## Problem description
Reproduce each of the records below word for word, keeping every line unchanged.

## Records provided
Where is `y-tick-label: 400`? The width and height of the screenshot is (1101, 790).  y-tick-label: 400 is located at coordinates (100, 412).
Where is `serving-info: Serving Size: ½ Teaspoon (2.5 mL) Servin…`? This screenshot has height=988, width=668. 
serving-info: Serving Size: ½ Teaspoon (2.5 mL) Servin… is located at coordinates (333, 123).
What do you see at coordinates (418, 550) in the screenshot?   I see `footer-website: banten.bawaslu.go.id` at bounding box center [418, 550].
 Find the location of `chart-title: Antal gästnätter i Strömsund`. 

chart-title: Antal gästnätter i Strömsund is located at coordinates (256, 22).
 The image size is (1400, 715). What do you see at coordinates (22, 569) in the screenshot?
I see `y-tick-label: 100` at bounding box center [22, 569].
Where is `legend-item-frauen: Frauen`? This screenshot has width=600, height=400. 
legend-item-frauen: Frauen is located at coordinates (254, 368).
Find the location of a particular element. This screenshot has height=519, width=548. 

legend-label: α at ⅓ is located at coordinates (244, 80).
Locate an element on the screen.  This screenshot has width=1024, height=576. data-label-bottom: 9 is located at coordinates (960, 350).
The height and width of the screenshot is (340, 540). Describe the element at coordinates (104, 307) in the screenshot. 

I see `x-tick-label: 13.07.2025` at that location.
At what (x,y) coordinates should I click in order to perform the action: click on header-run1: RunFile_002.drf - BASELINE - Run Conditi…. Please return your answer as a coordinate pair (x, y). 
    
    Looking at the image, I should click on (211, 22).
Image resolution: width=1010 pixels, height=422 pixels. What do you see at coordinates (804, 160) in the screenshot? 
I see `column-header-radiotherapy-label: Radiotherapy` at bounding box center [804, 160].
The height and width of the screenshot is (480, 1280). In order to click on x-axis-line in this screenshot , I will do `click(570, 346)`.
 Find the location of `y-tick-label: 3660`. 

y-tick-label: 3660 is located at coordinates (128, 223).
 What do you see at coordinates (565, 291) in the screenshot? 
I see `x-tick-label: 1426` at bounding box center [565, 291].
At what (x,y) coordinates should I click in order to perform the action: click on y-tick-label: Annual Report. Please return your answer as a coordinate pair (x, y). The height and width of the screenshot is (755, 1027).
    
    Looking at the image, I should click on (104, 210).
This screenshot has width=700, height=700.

## Final answer
Where is `y-tick-label: 400`? The width and height of the screenshot is (1101, 790).  y-tick-label: 400 is located at coordinates (100, 412).
Where is `serving-info: Serving Size: ½ Teaspoon (2.5 mL) Servin…`? This screenshot has height=988, width=668. 
serving-info: Serving Size: ½ Teaspoon (2.5 mL) Servin… is located at coordinates (333, 123).
What do you see at coordinates (418, 550) in the screenshot?   I see `footer-website: banten.bawaslu.go.id` at bounding box center [418, 550].
 Find the location of `chart-title: Antal gästnätter i Strömsund`. 

chart-title: Antal gästnätter i Strömsund is located at coordinates (256, 22).
 The image size is (1400, 715). What do you see at coordinates (22, 569) in the screenshot?
I see `y-tick-label: 100` at bounding box center [22, 569].
Where is `legend-item-frauen: Frauen`? This screenshot has width=600, height=400. 
legend-item-frauen: Frauen is located at coordinates (254, 368).
Find the location of a particular element. This screenshot has height=519, width=548. 

legend-label: α at ⅓ is located at coordinates (244, 80).
Locate an element on the screen.  This screenshot has width=1024, height=576. data-label-bottom: 9 is located at coordinates (960, 350).
The height and width of the screenshot is (340, 540). Describe the element at coordinates (104, 307) in the screenshot. 

I see `x-tick-label: 13.07.2025` at that location.
At what (x,y) coordinates should I click in order to perform the action: click on header-run1: RunFile_002.drf - BASELINE - Run Conditi…. Please return your answer as a coordinate pair (x, y). 
    
    Looking at the image, I should click on (211, 22).
Image resolution: width=1010 pixels, height=422 pixels. What do you see at coordinates (804, 160) in the screenshot? 
I see `column-header-radiotherapy-label: Radiotherapy` at bounding box center [804, 160].
The height and width of the screenshot is (480, 1280). In order to click on x-axis-line in this screenshot , I will do `click(570, 346)`.
 Find the location of `y-tick-label: 3660`. 

y-tick-label: 3660 is located at coordinates (128, 223).
 What do you see at coordinates (565, 291) in the screenshot? 
I see `x-tick-label: 1426` at bounding box center [565, 291].
At what (x,y) coordinates should I click in order to perform the action: click on y-tick-label: Annual Report. Please return your answer as a coordinate pair (x, y). The height and width of the screenshot is (755, 1027).
    
    Looking at the image, I should click on (104, 210).
This screenshot has width=700, height=700.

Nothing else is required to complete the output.